**ACTION ITEM**
From the records below, find each line with the string "pixels" and copy it.

**SUPPLIED RECORDS**
○ ○ ○ ○

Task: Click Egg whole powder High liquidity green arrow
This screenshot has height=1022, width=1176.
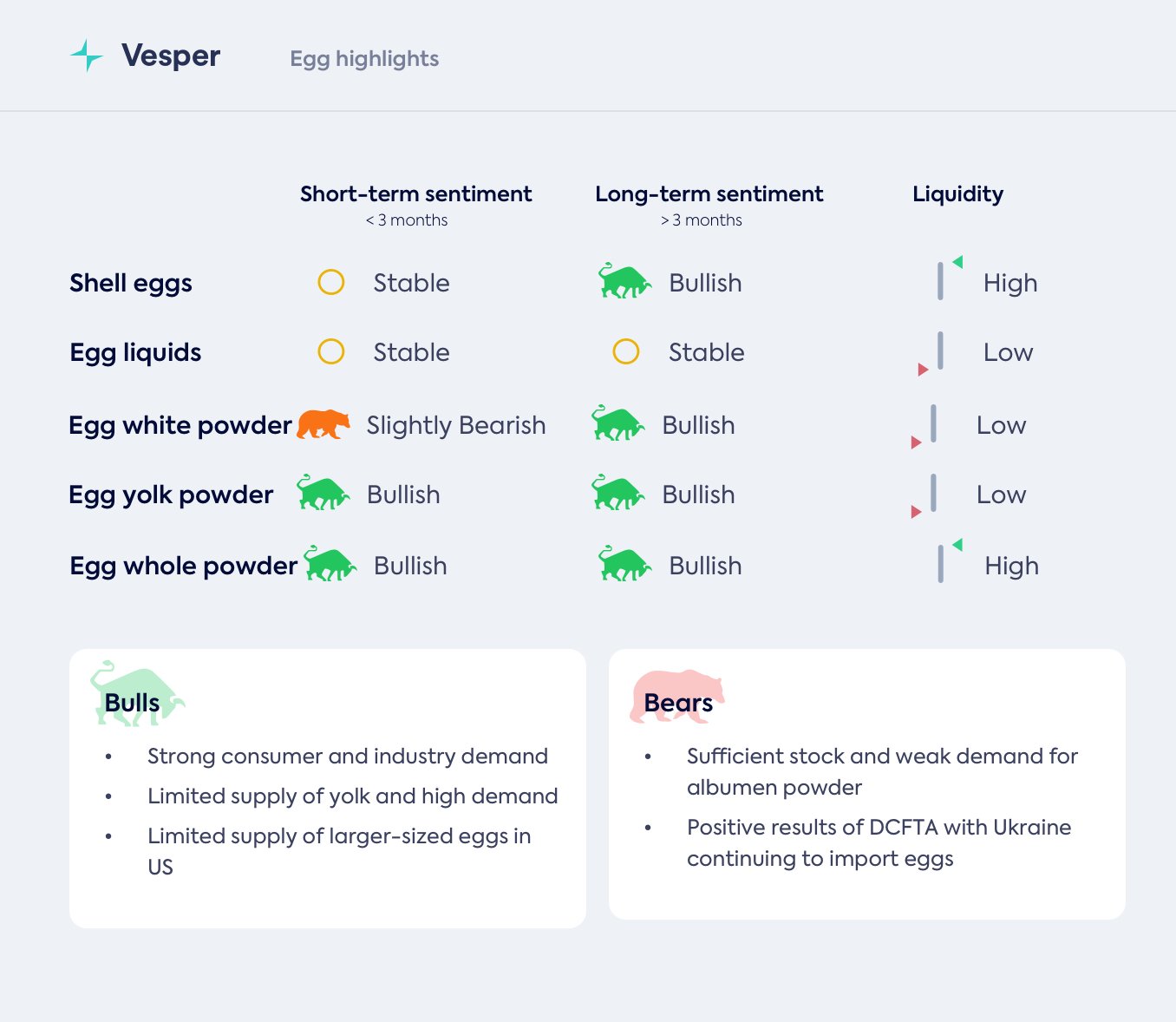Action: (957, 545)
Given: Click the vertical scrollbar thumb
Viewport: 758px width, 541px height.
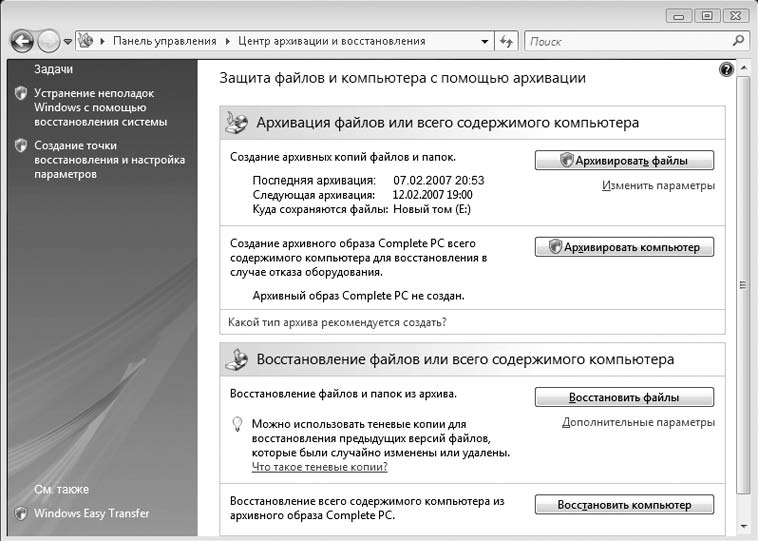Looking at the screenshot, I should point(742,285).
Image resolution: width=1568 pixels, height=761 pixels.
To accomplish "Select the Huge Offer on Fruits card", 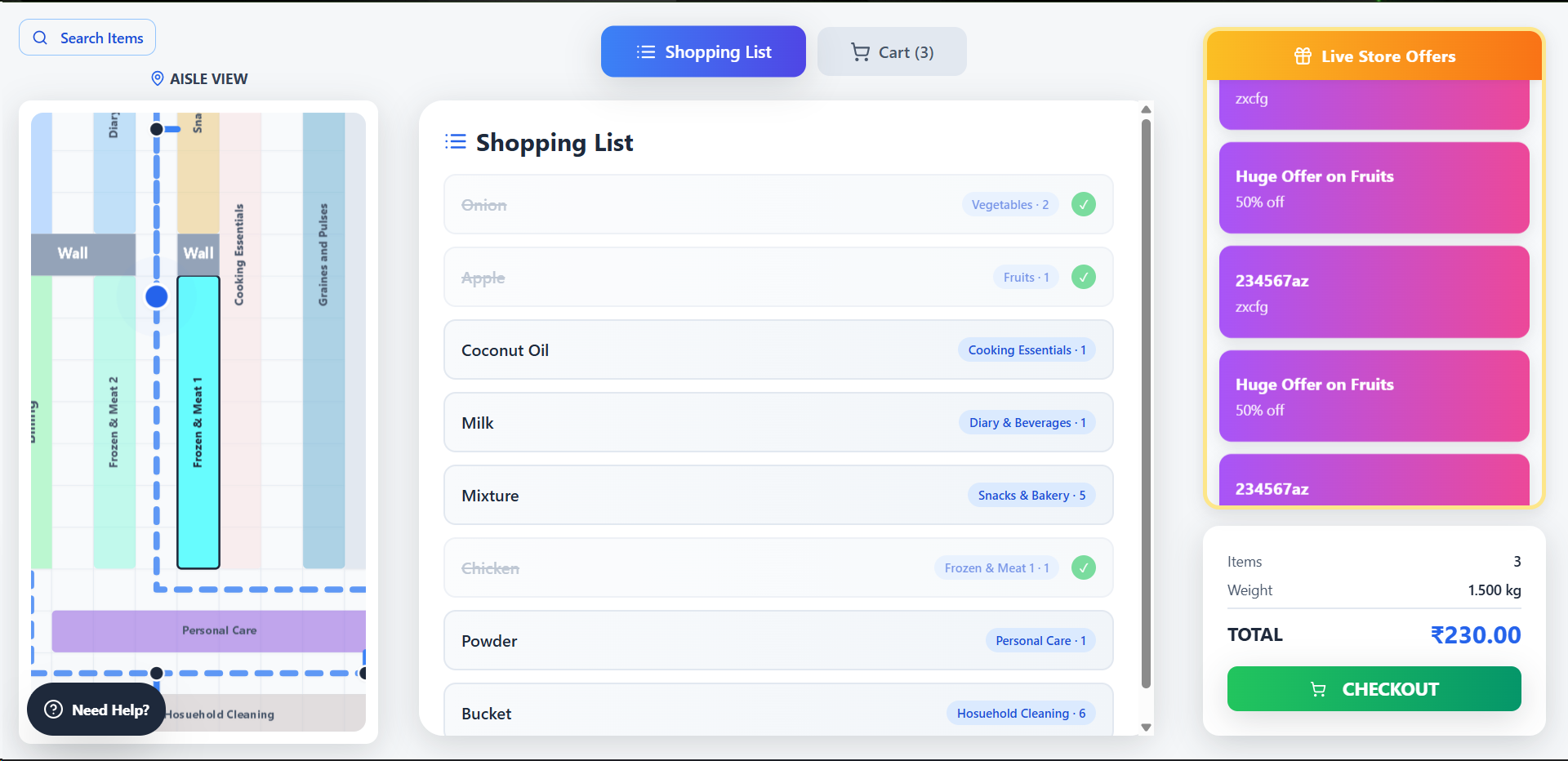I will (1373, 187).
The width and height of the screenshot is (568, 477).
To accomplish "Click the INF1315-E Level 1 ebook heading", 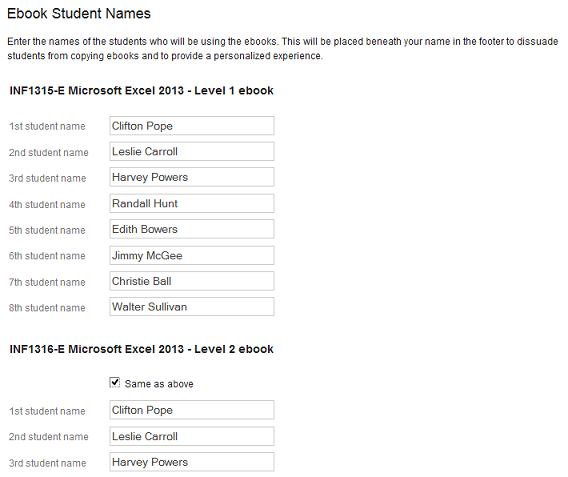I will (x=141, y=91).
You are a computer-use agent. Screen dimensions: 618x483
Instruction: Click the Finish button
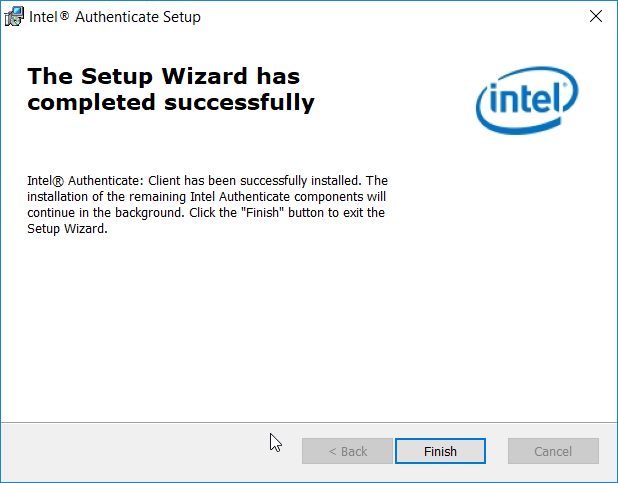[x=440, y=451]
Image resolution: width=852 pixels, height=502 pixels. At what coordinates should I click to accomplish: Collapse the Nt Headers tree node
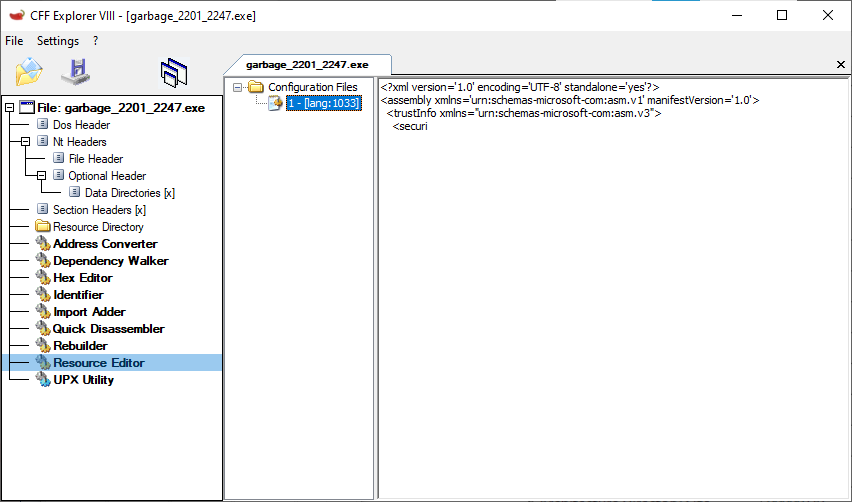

○ ○ ○ ○

**ANSWER TO THE PROBLEM**
Image resolution: width=1568 pixels, height=761 pixels.
Image resolution: width=852 pixels, height=502 pixels. At what coordinates should I click to accomplish: Collapse the Nt Headers tree node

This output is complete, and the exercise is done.